In his first season, they won the league and he found himself successful in their 18 area nine times. He looked every bit the next best thing and in 1998, he told us so.
Benni went into a different kind of 18 area that year. As South Africa prepared to participate in the World Cup for the first time, Benni collaborated with popular kwaito group TKZee and rapped the lyrics to a song about himself.
To a sample of Europe’s “Final Countdown," Benni and the band coined "Shibobo” (which means to shoot the ball between someone’s legs) and the song was a hit. It sold over 100,000 copies,a big deal for small country and its most memorable line was simply “Benni in the 18 area.”
It brought back memories of his stunning run at the African Nations Cup months before, when he was the joint top-scorer with seven goals. It brought back memories of his four against Namibia in 13 minutes and it prophesised about the goals to come.
The equaliser against Denmark at the World Cup which ensured South Africa still had a chance to qualify for the second round. The 12 goals for Porto in the 2002-03 season which help them seal third place. And that header. The one that towered past Manchester United’s Tim Howard to give Porto a 2-1 win and pave the way for them to be crowned European champions.
McCarthy, 35, remains the only South African footballer to have won that competition, the only one to claim to a league title in three different countries -- Holland, Portugal and his homeland -- the only one to have commanded a fee as high as $8 million when transferred to Spanish side Celta Vigo and the only one to appear on the cover of Time magazine.
Those reasons would be enough to call him the best footballer the country has ever produced, but add that he is the highest scorer and there cannot be any more debate. His goal against Paraguay in a friendly in 2008 saw him leapfrog Shaun Bartlett. He ended his international career with 31 goals, but it did not end as well as it started.
His well-publicised battle of the bulge, which eventually ended his dealings in the English Premiership, came back to haunt him as he hoped to play in the country's home World Cup. Fitness and form concerns meant McCarthy was left out of the squad for the 2010 World Cup but he went on resurrect his career in the land of his birth.

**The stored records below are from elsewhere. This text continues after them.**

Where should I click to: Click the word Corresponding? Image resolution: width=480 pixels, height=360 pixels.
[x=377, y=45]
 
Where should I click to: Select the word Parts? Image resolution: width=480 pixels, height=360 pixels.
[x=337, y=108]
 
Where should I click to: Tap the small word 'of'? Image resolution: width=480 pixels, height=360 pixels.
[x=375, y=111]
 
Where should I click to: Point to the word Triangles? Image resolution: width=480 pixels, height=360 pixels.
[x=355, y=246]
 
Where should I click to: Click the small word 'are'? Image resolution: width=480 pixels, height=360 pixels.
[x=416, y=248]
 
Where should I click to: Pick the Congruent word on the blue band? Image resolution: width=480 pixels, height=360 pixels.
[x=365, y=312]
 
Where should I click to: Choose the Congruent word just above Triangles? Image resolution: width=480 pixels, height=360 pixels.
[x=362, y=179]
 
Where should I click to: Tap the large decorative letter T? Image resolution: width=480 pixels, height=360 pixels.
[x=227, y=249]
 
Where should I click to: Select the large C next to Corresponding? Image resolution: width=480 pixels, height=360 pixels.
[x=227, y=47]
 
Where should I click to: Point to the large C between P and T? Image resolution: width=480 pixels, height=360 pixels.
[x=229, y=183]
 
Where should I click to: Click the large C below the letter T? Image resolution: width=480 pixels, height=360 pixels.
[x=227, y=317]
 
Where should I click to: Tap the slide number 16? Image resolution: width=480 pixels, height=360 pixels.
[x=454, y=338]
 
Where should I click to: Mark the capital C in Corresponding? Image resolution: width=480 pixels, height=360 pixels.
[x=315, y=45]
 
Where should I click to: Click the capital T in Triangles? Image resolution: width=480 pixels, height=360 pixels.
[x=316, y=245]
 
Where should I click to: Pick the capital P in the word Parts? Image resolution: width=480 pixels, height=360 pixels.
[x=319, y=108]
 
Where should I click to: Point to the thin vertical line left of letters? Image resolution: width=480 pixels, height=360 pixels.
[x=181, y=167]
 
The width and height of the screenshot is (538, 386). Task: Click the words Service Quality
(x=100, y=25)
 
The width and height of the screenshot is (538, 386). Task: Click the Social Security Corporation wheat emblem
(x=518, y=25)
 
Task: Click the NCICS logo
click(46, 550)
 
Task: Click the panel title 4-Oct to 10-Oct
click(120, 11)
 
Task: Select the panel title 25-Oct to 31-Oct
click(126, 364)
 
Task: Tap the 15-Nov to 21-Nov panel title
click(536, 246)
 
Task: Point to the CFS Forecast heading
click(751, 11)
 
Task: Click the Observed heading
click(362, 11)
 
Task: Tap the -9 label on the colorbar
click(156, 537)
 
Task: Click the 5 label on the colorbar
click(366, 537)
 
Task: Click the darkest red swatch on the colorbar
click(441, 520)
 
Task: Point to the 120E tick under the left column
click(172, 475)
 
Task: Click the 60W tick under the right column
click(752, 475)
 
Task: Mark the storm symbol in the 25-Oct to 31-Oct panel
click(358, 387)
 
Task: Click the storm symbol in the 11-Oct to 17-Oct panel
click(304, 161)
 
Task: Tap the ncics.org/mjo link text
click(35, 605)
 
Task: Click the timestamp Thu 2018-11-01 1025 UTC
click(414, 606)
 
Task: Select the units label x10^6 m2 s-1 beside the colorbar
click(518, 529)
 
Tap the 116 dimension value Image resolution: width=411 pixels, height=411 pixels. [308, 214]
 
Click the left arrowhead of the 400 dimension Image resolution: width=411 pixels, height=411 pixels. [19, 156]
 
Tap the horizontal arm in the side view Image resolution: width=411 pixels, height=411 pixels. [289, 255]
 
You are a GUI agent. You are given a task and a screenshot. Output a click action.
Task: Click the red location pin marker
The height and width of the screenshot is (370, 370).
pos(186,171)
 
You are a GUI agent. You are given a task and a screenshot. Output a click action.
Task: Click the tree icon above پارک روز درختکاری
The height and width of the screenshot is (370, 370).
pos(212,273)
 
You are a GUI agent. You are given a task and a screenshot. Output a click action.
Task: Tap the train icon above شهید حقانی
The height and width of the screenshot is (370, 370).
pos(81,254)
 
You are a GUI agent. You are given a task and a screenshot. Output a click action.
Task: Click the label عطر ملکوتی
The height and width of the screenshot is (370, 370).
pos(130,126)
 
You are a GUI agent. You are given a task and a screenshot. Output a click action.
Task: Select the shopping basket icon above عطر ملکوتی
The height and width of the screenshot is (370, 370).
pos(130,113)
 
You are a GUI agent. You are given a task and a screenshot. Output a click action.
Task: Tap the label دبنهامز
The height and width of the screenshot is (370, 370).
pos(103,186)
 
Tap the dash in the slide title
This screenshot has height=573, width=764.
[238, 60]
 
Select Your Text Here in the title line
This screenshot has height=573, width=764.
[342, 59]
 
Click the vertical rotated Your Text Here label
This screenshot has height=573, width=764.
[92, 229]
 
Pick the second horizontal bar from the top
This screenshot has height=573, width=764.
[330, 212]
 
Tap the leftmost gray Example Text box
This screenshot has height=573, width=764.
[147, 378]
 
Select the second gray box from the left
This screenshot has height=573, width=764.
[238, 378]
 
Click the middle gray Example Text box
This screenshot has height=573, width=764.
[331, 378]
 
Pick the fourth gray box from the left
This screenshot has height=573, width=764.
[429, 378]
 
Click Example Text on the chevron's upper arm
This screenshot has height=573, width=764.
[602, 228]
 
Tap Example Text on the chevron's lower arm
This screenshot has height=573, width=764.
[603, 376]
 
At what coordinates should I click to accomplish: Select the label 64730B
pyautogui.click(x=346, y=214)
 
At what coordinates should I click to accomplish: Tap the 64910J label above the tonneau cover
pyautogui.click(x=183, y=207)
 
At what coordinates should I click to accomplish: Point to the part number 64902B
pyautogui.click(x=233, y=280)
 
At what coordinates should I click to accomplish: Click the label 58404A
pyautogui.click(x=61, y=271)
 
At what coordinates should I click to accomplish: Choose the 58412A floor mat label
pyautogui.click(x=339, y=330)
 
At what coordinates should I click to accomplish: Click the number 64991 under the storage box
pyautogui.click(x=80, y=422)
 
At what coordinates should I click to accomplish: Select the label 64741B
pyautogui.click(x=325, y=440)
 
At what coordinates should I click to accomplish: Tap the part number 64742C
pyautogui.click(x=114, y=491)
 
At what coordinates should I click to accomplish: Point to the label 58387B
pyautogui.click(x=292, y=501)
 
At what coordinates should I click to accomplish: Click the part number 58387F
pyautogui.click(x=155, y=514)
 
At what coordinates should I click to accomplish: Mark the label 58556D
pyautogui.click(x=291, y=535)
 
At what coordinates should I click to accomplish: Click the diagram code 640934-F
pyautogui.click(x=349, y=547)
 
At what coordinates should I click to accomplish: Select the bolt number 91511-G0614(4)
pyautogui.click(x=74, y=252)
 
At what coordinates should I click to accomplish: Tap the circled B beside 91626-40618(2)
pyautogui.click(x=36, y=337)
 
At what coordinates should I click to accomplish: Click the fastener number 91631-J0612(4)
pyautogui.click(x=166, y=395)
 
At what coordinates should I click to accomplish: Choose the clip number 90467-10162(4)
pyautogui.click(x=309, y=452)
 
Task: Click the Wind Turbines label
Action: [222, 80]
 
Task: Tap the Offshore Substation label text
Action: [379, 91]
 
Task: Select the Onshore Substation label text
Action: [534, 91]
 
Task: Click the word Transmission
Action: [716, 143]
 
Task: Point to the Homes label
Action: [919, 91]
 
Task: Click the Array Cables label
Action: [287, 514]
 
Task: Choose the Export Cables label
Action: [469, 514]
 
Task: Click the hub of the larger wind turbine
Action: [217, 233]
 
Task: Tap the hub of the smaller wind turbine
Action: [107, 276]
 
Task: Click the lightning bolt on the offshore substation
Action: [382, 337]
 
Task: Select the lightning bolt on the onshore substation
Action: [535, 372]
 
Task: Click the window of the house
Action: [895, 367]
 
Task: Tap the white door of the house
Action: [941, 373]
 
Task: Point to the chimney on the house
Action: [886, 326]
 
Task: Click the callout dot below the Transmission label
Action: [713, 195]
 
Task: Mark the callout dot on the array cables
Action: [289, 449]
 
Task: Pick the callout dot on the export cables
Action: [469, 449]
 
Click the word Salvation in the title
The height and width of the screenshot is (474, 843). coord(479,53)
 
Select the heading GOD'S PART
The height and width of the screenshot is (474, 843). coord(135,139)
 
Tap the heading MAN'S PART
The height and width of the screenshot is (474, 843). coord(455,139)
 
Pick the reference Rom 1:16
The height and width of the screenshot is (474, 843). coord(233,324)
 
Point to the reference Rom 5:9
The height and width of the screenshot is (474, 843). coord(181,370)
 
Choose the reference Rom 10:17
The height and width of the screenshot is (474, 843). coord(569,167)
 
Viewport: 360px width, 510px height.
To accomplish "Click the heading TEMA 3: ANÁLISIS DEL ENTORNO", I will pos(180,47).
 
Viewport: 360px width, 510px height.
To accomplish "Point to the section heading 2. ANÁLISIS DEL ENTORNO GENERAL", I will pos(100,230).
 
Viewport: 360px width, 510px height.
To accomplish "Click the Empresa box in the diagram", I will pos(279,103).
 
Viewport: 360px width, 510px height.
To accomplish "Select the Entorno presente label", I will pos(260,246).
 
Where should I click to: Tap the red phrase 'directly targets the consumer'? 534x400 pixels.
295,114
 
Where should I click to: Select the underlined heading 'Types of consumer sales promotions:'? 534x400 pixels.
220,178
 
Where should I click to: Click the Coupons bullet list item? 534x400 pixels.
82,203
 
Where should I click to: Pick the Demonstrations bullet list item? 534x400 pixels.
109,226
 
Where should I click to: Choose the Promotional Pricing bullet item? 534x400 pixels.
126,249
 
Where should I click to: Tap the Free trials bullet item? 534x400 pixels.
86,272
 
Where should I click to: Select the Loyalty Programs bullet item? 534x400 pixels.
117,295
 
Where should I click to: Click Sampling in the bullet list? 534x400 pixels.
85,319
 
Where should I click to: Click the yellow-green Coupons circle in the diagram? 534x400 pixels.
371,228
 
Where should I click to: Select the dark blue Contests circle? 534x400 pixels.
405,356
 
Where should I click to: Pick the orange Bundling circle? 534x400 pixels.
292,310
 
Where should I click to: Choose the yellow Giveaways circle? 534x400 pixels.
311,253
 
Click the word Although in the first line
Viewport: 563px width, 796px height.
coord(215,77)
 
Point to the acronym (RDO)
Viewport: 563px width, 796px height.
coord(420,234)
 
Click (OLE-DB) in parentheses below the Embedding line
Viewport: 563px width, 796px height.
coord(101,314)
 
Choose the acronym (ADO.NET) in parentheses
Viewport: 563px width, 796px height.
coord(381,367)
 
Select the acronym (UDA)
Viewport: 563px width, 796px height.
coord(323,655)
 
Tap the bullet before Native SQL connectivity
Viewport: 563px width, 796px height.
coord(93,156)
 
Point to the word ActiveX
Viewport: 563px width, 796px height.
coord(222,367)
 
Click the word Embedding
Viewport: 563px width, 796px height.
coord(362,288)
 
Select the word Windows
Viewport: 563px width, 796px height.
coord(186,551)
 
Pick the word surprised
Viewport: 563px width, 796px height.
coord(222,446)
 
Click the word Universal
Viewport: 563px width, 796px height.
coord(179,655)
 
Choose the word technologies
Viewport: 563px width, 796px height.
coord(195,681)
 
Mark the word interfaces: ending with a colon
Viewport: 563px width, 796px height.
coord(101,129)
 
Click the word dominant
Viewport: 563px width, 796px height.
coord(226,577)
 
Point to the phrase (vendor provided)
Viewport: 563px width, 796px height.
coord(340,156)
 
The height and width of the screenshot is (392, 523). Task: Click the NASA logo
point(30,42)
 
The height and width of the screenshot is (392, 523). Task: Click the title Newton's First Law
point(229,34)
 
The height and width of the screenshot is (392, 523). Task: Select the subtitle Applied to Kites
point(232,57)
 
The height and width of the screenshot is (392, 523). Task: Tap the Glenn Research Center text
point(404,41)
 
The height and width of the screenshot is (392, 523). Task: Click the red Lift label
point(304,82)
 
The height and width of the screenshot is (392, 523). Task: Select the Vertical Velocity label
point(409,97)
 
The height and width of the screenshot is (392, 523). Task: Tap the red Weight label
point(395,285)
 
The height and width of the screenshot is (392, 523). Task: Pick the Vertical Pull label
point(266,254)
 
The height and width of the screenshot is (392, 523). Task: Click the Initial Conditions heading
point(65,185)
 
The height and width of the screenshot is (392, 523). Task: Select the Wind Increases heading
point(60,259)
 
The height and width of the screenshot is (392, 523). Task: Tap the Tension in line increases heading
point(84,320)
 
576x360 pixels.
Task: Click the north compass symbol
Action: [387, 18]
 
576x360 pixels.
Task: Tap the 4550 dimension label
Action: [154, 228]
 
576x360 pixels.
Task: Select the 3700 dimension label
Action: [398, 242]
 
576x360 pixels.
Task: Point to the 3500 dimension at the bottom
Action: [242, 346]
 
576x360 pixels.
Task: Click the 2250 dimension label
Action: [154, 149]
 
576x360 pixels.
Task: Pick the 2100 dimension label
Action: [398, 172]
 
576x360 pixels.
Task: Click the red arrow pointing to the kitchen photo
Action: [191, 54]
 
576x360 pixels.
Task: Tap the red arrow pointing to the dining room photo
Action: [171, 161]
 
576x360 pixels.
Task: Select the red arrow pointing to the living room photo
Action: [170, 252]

He was contracted by Orlando Pirates and his last memorable strike in the 18 area was his brace against Golden Arrows at the end of the 2011-12 season, which secured the South Africa league title for the team he said he always wanted to play for. Injuries forced him out of a lot of what turned out to be his final season.
Now the only 18 area Benni will be in is if he is demonstrating something to players he hopes to coach. He will occasionally appear in areas of other sizes, as a television commentator and a celebrity add-on at important functions. But he has a left a legacy that goes far beyond that space which South Africa's next generation of footballers.